Jeffry Picower was in industrialist and philanthropist who seemed to be a favored Madoff beneficiary, and made outlandish profits from his investments with Madoff. From 1996-2007 there were 14 instances of greater than 100% yearly returns and 25 of greater than 50%. From 1996-1999 his regular trading account made from 120-550% a year. Some evidence of backdating trades, instituted by Picower, has been presented by trustee Irving Picard. In December, 2010, his estate returned $7. 2 billion in profits to the government. Picower died before the settlement. (Tomaszewshi, 2010) Motives of the Perpetrators
The various perpetrators who were involved in Bernard Madoff’s Ponzi scheme had different kinds of motives that were completely against the provisions evident in federal laws. Jeffry Picower had over twenty four different accounts with Investment Securities LLC and he operated them closely with Barbara who was also his wife. The motive of Jeffry Picower and his wife in Investment Securities LLC was to benefit from the cash windfall generated from devious deals according to reports; his investment into Madoff’s company was once worth over one billion dollars. Kirchner, 2010) Annette Bongiorno was a senior employee at Bernard Madoff’s illegal company and among her roles at the firm she was to brief investors concerning their returns which were all fictitious. Ezra Merkin was an investment expert who assisted Bernard Madoff to drain off extraordinary amounts of money from clients’ accounts and it later emerged that he had a conflict of interest in the Madoff company. With its headquarters in Connecticut, Fairfield Greenwich Company misled investors into buying stakes at Madoff‘s illegal firm and in return, the company received huge amounts of cash from Bernard Madoff. NBC, 2009) Frank DiPascali was also another essential figure in Bernard Madoff’s illegal investment scheme. One of the frauds committed by Frank is that he engaged in countless number of international money laundering activities to benefit Madoff’s scheme. In addition to this, DiPascali also gave Mr. Madoff expert advice on how to go about his illegal businesses without being caught or detected by the federal authorities. (Arvedlund, 2010) (“Bernard Madoff fraud,” 2012) Controls That Could Have Deterred the Fraud from Occurring
Despite the fact that Bernard Madoff’s investment fraud was one of the largest to ever rock the United States of America, there are various strategies that might have prevented or deterred the fraud from occurring. To begin with, the United States Securities and Exchange Commission (SEC) should have without delay acted on the numerous signals that it received from different quarters. As the main regulatory authority of American investment activities, it would have been easy to identify weaknesses in Bernard Madoff’s shady deals.

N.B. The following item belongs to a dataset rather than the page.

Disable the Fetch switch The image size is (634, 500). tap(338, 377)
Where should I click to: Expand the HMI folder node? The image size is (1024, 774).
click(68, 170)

A major loophole in the federal laws of the United States of America also had a significant input towards enabling Bernard Madoff’s illegal activities to spread at a very rapid rate; for instance, there is a provision that stipulates private companies in the United States should only pay 5% of their annual revenues. (NBC, 2009) (“Bernard Madoff fraud,” 2012) Implementations That Investors Should Have Used to Protect Themselves While some investors may yet believe they were tricked into believing Bernie Madoff’s elaborate confidence game, it is also arguable that there were means to protect themselves at their disposal.
One method would be to practice due diligence whenever one is presented with new financial opportunities. Many investors were led astray on the poor advice of their won friends and family, which isn’t a fiscally sound means of verification. Independent research needs to be done on the workings of any financial organization, even those that are supposedly reputable on the surface. One should investigate third-party custodial relationships at investment firms, and review their auditing practices. (Tomaszewski, 2010) Another way to avoid fraud is to actively request documentation.
Hand written notes from intermediaries are highly suspicious evidence that revenue is being transacted in a professional manner. Getting activity in writing must be joined to verifiable account numbers for auditing. Finally, a forceful amount of skepticism will often prevent one from falling into schemes which seem on the surface to be easy money generators. For instance, one should never believe the speculators on television. An unlicensed financial consultant is about as reliable an agent as allowing unreformed gambling addict free access to one’s personal treasury.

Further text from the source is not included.